-- START OF Text excerpt --

Purpose of this NN is to use character RNNs to be able to generate randome names.

The NN will train on indian names data from kaggle.

Network is designed to predict the next character based a sequence of previous characters


In [0]:
# Let's make sure the kaggle.json file is present.
!ls -lha kaggle.json
# Next, install the Kaggle API client.
!pip install -q kaggle
# The Kaggle API client expects this file to be in ~/.kaggle,
# so move it there.
!mkdir -p ~/.kaggle
!cp kaggle.json ~/.kaggle/

# This permissions change avoids a warning on Kaggle tool startup.
!chmod 600 ~/.kaggle/kaggle.json

-rw-r--r-- 1 root root 66 Nov 26 12:20 kaggle.json


In [0]:
!kaggle datasets download -d chaitanyapatil7/indian-names

indian-names.zip: Skipping, found more recently modified local copy (use --force to force download)


In [0]:
!unzip indian-names.zip

Archive:  indian-names.zip
replace Indian-Female-Names.csv? [y]es, [n]o, [A]ll, [N]one, [r]ename: y
  inflating: Indian-Female-Names.csv  
replace Indian-Male-Names.csv? [y]es, [n]o, [A]ll, [N]one, [r]ename: y
  inflating: Indian-Male-Names.csv   


Till now we have downloaded and setup our data

In [0]:
import torch
from torch import nn

import torch.nn.functional as F

import numpy as np

from sklearn.metrics import accuracy_score

device = torch.device("cuda" if torch.cuda.is_available() else "cpu")

-- END OF Text excerpt --

= Things to do =
1 - Reproduce the name-generation notebook excerpt above, word for word, from "Network is designed" to "Kaggle API client.".
2 - Answer these questions about the name-generation notebook excerpt above:
(a) Which Kaggle dataset does the download command fetch?
(b) Which two CSV files are inflated when the archive is unzipped?
(c) What permission mode is applied to kaggle.json?

-- START OF Provided material --

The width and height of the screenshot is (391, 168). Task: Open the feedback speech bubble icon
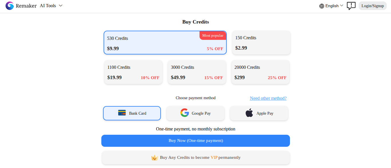pos(351,6)
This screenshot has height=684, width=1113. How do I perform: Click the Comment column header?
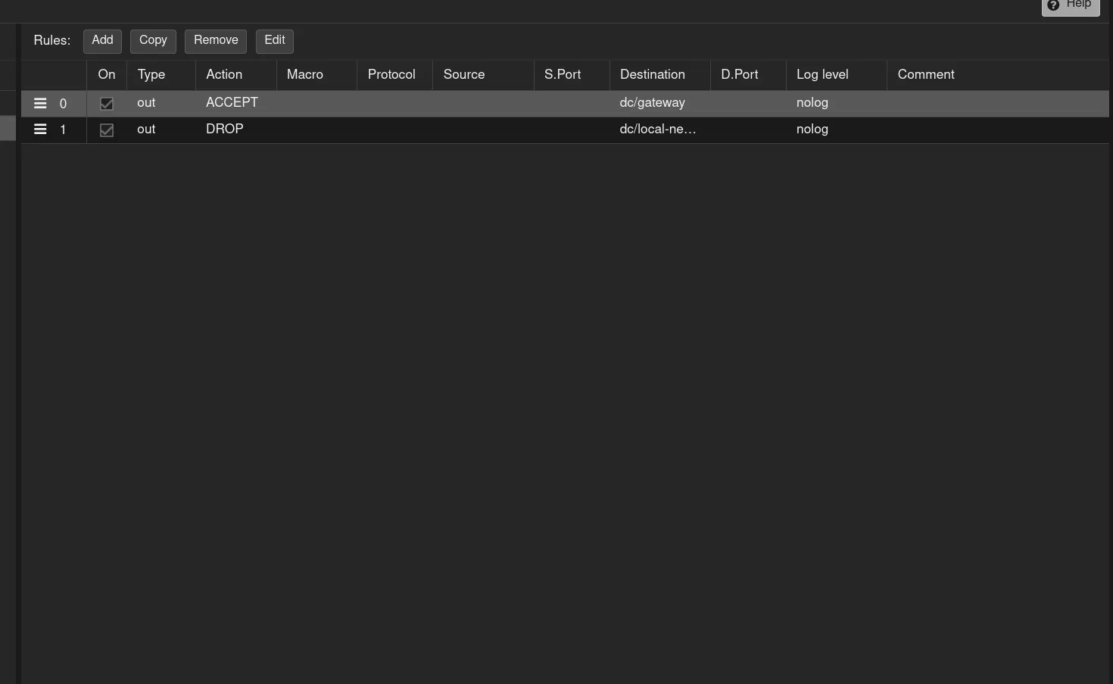(926, 75)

-- END OF Provided material --

= Answers to the exercises =
1 -
Network is designed to predict the next character based a sequence of previous characters


In [0]:
# Let's make sure the kaggle.json file is present.
!ls -lha kaggle.json
# Next, install the Kaggle API client.

2 -
(a) chaitanyapatil7/indian-names
(b) Indian-Female-Names.csv and Indian-Male-Names.csv
(c) 600